State Road 959 | ||||
---|---|---|---|---|
Route information | ||||
Maintained by FDOT | ||||
Length: | 5 mi (8 km) | |||
Existed: | 1980 – present | |||
Major junctions | ||||
South end: | US 1 / SR 5 in Coral Gables | |||
North end: | SR 836 in Miami | |||
Highway system | ||||
Florida State and County Roads
|
State Road 959, known locally as Red Road and NW/SW 57th Avenue, is a 5-mile-long, north–south street connecting U.S. Route 1 at the boundary between Coral Gables and South Miami, Florida, and the Dolphin Expressway (SR 836) just south of Miami International Airport. Most of the current configuration of SR 959 is that of a two-lane undivided highway (except for north of US 41, where it becomes four-lane undivided) running through residential sections of Coral Gables, South Miami, West Miami, Westchester, and the Flagami section of Miami.
State Road 959 exists only south of Miami International Airport. In Hialeah, another Red Road (West Fourth Avenue) serves as a different state road, SR 823, which enters neighboring Broward County and stretches northward to Interstate 595 near Weston.
When George Merrick made plans for the layout of Coral Gables in the 1920s he intended Red Road to be the western boundary of his planned city.

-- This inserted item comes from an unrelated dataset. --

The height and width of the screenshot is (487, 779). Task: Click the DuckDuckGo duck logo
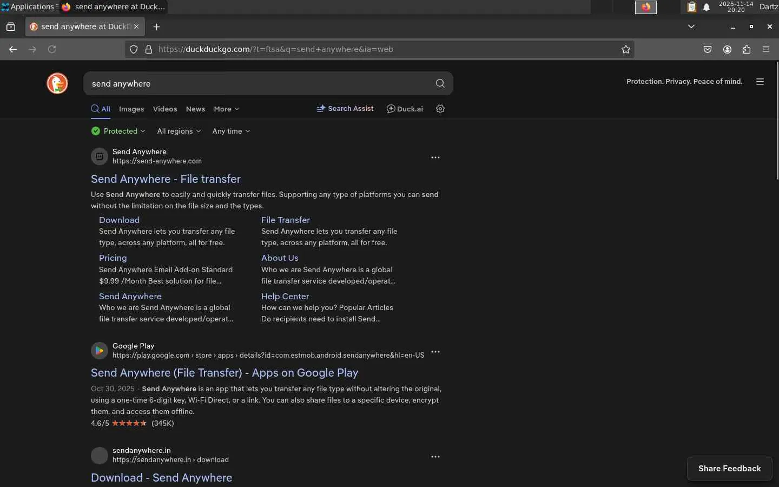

The east–west Coral Way (later to be part of SR 972), the northeast-southwest South Dixie Highway (soon to be designated US 1), and the north–south Ponce de Leon Boulevard were intended to be main throughways, and the Tamiami Trail (soon to be part of US 94, which would in turn be folded into US 41 in 1949) was planned to be the northern boundary.
Red Road gets its name from the color of the mark Merrick made when he drew the road on his planning map; similarly, an east–west street was drawn in with a blue pencil and was named Blue Road.
Red Road received its FDOT SR 959 designation in 1980. Its original configuration was four miles (6 km) longer as it stretched southward to the intersection of Red Road and Southwest 111th Street (Killian Drive), where it met the eastern end of SR 990 just outside the parking lot of the original Parrot Jungle, a major tourist attraction. Between 1995 and 2001, FDOT truncated several State Roads in Miami-Dade County, and both SR 959 and SR 990 were cut back to terminate at US 1. In 2002, Parrot Jungle closed its doors to its original home, moved to its present site on Watson Island, just off SR A1A, and became Parrot Jungle Island.